Distribusi batu bara PT LDP diketahui mengarah ke pelabuhan sebelum diteruskan ke perusahaan PT SMP, kemudian terhubung ke rantai logistik panjang menuju Jakarta dan Pelabuhan Bekahuni, Lampung. Rantai bisnisnya lancar, tetapi kondisi jalan sepanjang rutenya kian porak-poranda.
Menurut keterangan Seorang sopir(Ki) saat dijumpai awak media dilapangan secara terbuka mengakui bahwa ia membawa tangkos, namun setelah tim media izin untuk melihat jenis tangkos apa, ternyata didapati sebuah Muatan yang mencengangkan,mengangkut batu bara dengan muatan 45.700 kg menggunakan kendaraan puso dengan no polisi BE.8138.DAU.
Iapun scara gampang mengatakan kepada media memperoleh upah Rp 400 ribu/ per ton,sebuah nilai yang kontrak dengan nilai ekonomi komoditas yang mencapai triliunan ini didapati tanpa dokumen surat jalan, serta tanpa dokumentasi izin jelas, hanya bermodalkan nota timbangan muatan namun anehnya bebas melintas tak tersentuh hukum.
Lebih jauh, rekan sopirnya pun menyebut terkait angkutan pihaknya adanya koordinasi melalui seseorang bernama( FD) dengan setoran melaui pemilik per unit Lintas.
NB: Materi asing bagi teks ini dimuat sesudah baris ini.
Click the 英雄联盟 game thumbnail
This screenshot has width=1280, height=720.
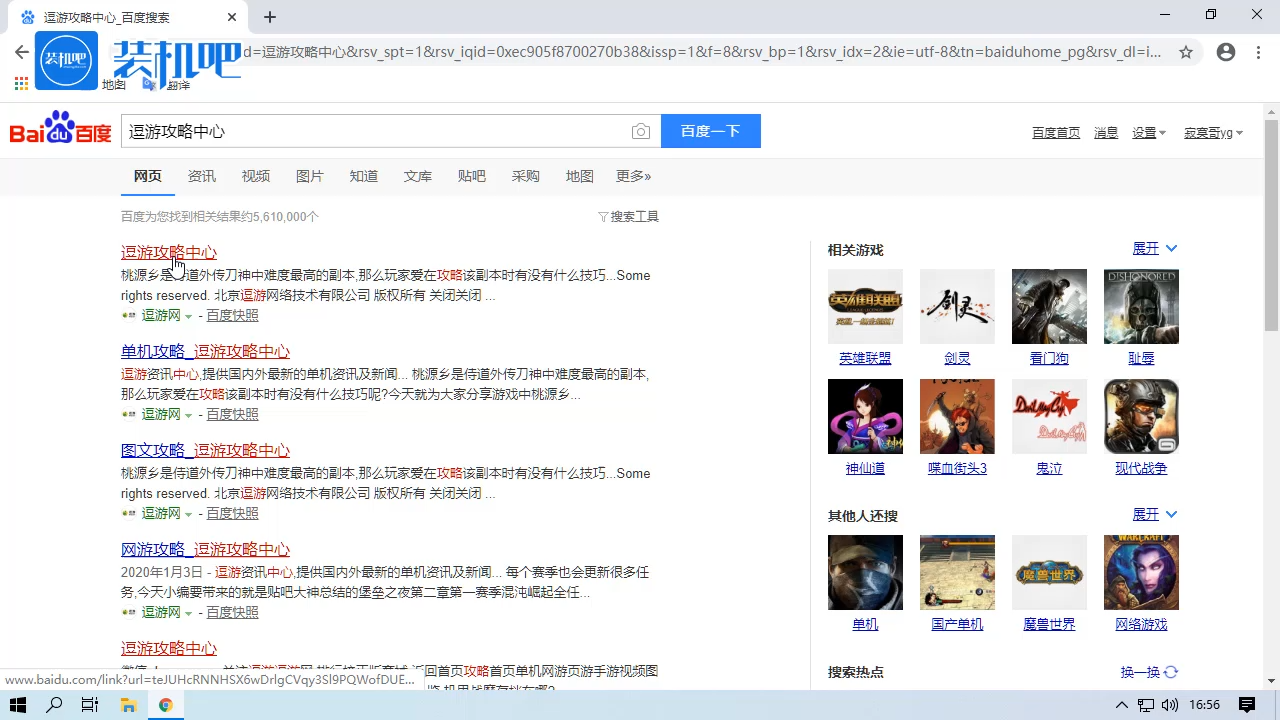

Ia juga mengungkap keterlibatan nama Bos seorang Rk yang disebut sebagai kepercayaan seorang oknum dengan pangkat Kompol inisial (BN) yang bertugas pada institusi hukum Polda Sumsel.
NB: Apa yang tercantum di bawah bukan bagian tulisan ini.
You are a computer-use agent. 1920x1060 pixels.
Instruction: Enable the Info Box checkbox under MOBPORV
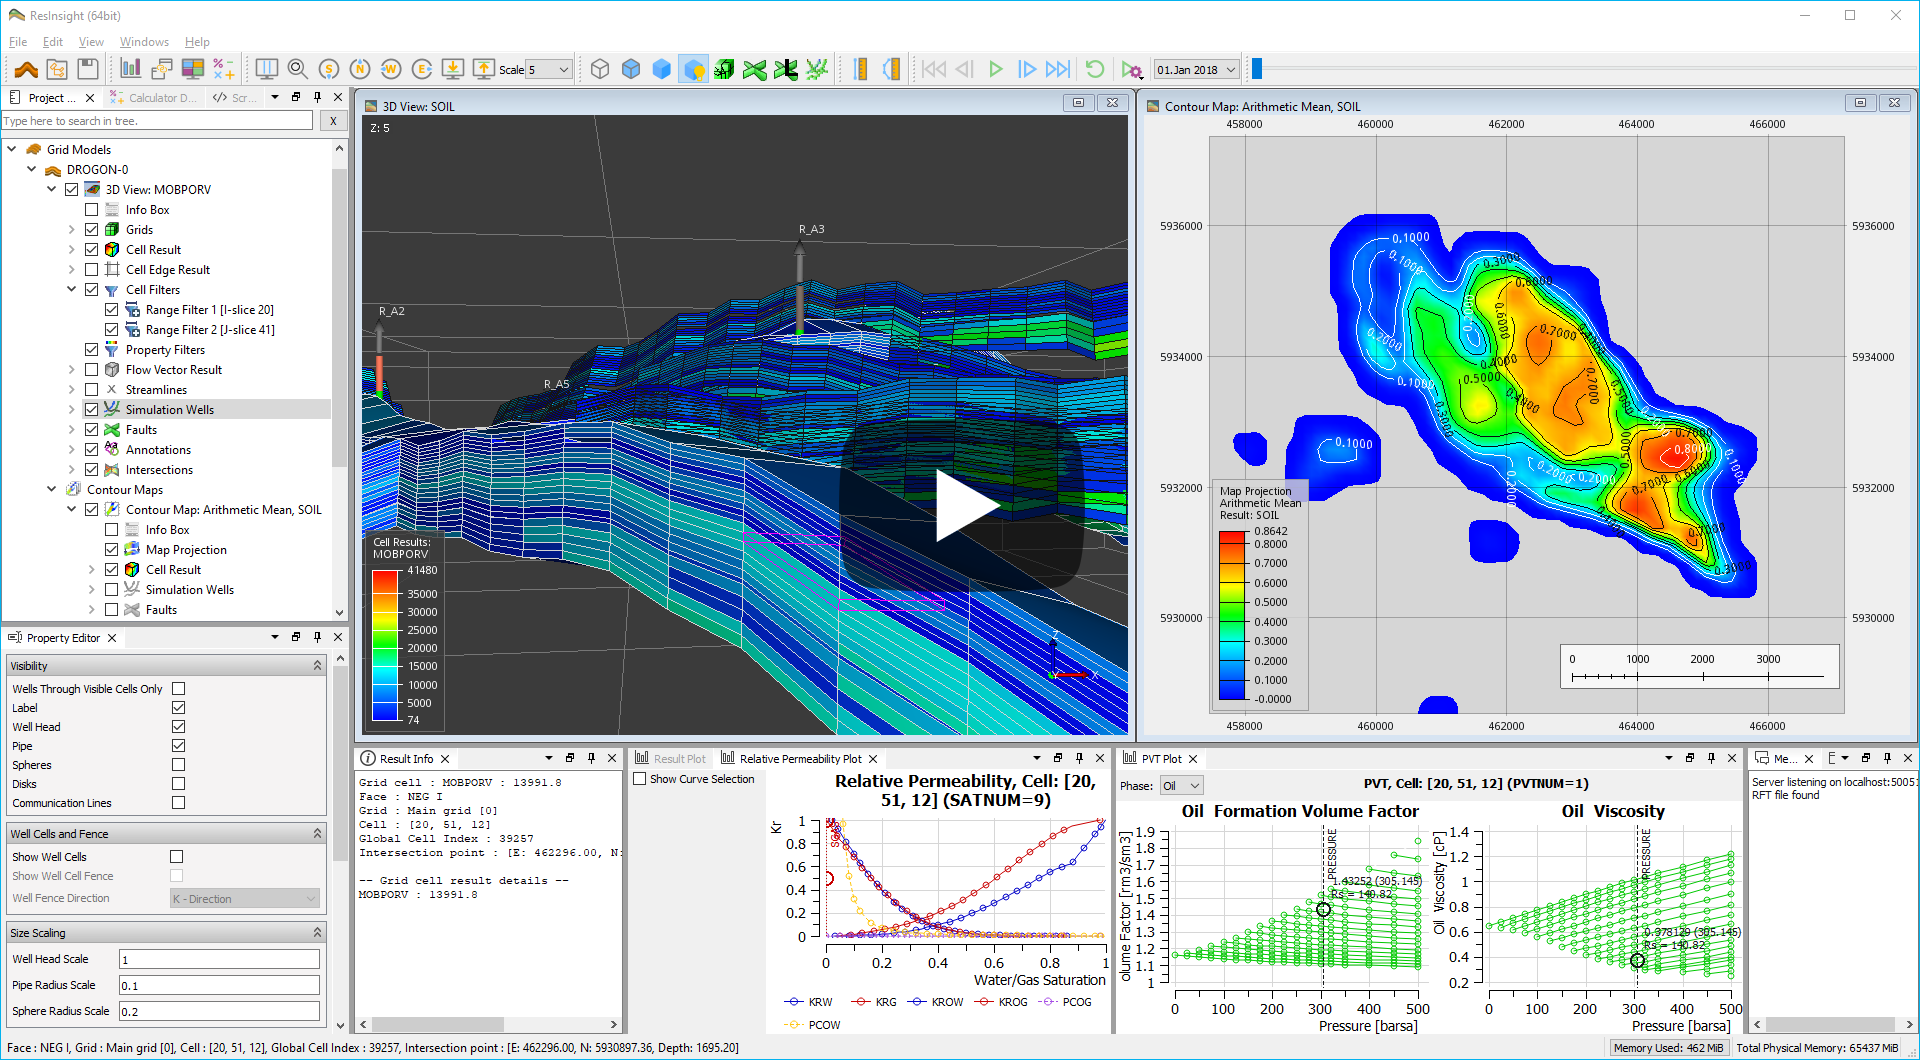click(x=92, y=210)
“Angkutan kami pak sudah kordinasi (FD),menetap nya di bailangu, Kang (FN) ini. Untuk Diatas (FN) yakni (BN )dia itu orang pegangan oknum berpangkat kompol diPolda Sumsel”Ujarnya saat dijumpai media dilapangan.
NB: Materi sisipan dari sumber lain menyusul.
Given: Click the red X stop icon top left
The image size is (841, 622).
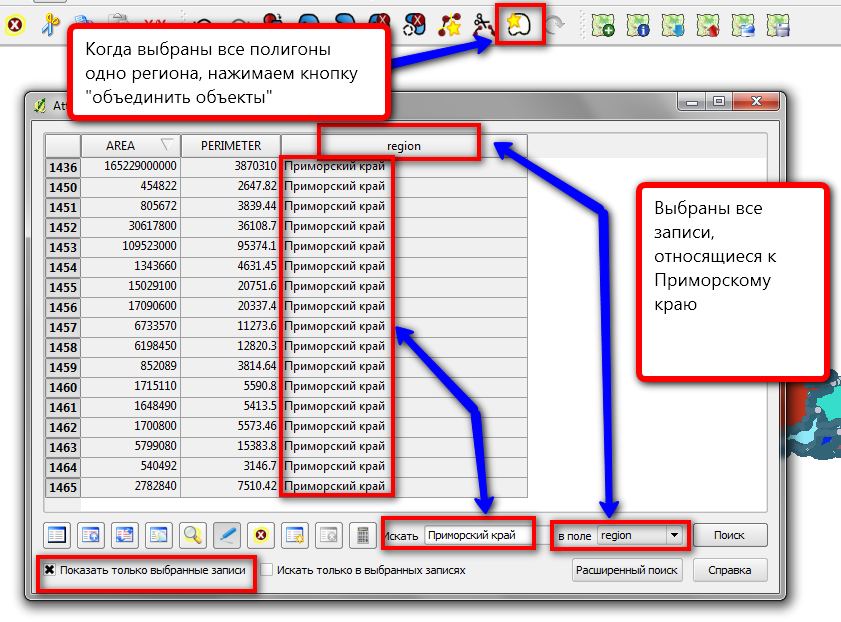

Pengakuan ini menembakkan pertanyaan yang kini menggema di tingkat nasional,Bagaimana truk dengan muatan ekstrem bisa melaju bebas di jalan provinsi.Ke mana fungsi pengawasan aparat yang semestinya menjamin keselamatan publik. Sampai kapan infrastruktur negara harus menjadi korban model bisnis tambang yang ugal-ugalan.
Aktivis Muba menilai kasus ini bukan sekadar pelanggaran tonase, melainkan indikasi keroposnya sistem penegakan hukum, lemahnya koordinasi antar-instansi, dan minimnya transparansi rute angkutan tambang.
Sementara itu, warga yang tinggal di sepanjang jalur menyebut truk batu bara sebagai “buldozer berlisensi” meratakan aspal dan merampas kenyamanan pengguna jalan, sementara keuntungan hanya mengalir kepada pihak tertentu.
Dengan kerusakan jalan yang kini menjadi sorotan nasional, publik menuntut pemerintah pusat, Polda Sumsel, dan Dinas Perhubungan mengambil langkah langsung dan konkret, bukan sekadar imbauan manis yang menguap di udara.
Tindakan yang mendesak dilakukan, Penimbangan ulang seluruh armada batu bara yang melintasi jalan umum.Penindakan tegas tanpa kompromi terhadap truk overload. Evaluasi total jalur tambang, termasuk opsi menutup akses jalur umum untuk angkutan berat.Audit menyeluruh terhadap perusahaan pengangkut dan pemilik komoditas.Transparansi rantai distribusi agar tidak ada “truk siluman” yang leluasa melintas.
Jika tidak ada intervensi tegas dalam waktu dekat, bukan hanya jalan yang hancur berantakan kepercayaan publik terhadap aparat dan pemerintah ikut runtuh, persis seperti aspal yang terkelupas di bawah roda fuso truk bermuatan overloawd.